Rhapsody boasts a large library of over 32 million songs, good user interface, good mobile device support and the possibility to buy many songs also as MP3 files. Rhapsody is compatible with a large selection of home audio systems and receivers. You can access Rhapsody via any browser on the desktop, with a windows desktop application or with mobile apps for mobile devices with iOS, Android and more.
Pandora offers a good selection of “radio stations” but no libraries in which to store your own music files, no on-demand titles. If you want to listen to your favorite artists….sorry, Pandora won’t give that to you. However, Pandora’s Music Genome technology analyzes the melody, harmony, rhythm, instrumentation, lyrics and vocal styles of songs. This enables Pandora to suggest a playlist of artists and songs that you’ll probably enjoy, even if you’ve never heard them before.

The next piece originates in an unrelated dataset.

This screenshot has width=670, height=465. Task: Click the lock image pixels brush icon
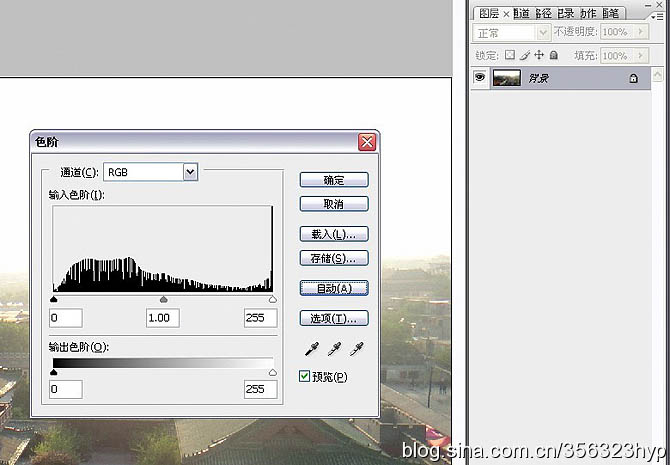click(525, 55)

Slacker, like Pandora, is all-radio. You pick an artist, song, or genre, and it will play a sequence of songs that are related. With the free version, you’re not guaranteed to hear the specific song or artist you selected, but usually it rolls around before long. You also can’t skip commercials, and song skips are limited in the free version. One of Slacker’s perks is it offers several ways to discover music: Slacker Stations are genre stations; My Music contains your playlists, custom stations and recently played stations of about 12 million songs. But there’s no saving of playlists or your own tunes for offline listening. Similarly, iHeartRadio includes a library of 15 million on-demand songs, as well as live streams from over 1,500 radio stations. You can create “custom stations” based on songs and artists; essentially, these are playlists of songs streamed from the library. Custom stations are ad-free. We aren’t hot on iHeartRadio because there is only rudimentary control; no pausing, skipping, or rewind.
Google Play Music debuted in June 2015, with an interesting mix of features in the free version (ad-supported, of course). Google Play Music has more than 30 million songs to choose from and an unlimited amount of time to stream music users couldn’t be happier. Google Play Music users can also upload music from their own libraries. Also, you can store up to 50,000 of your own songs in your online “locker”. We like that you can listen to Google’s radio stations or upload up to 50,000 songs that you have purchased anywhere else, and roll your own playlists from them. We left off Apple Music because it has no free plan — but its library is tremendous.